_WORK INSTRUCTION:_
The lines to return begin at the one containing "This screenshot has height=562, width=852." and end at the final line of the material; output them exactly and only them.

SOURCE DATA: Begin

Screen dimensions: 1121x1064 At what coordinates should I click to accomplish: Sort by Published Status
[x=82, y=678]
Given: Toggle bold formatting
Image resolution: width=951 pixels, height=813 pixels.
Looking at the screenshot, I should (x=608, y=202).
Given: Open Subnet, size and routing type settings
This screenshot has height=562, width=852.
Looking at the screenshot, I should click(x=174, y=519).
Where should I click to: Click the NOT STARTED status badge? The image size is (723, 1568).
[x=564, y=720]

SOURCE DATA: End

_REPLY TO THE EXERCISE:_
This screenshot has height=562, width=852.
Looking at the screenshot, I should click(x=174, y=519).
Where should I click to: Click the NOT STARTED status badge? The image size is (723, 1568).
[x=564, y=720]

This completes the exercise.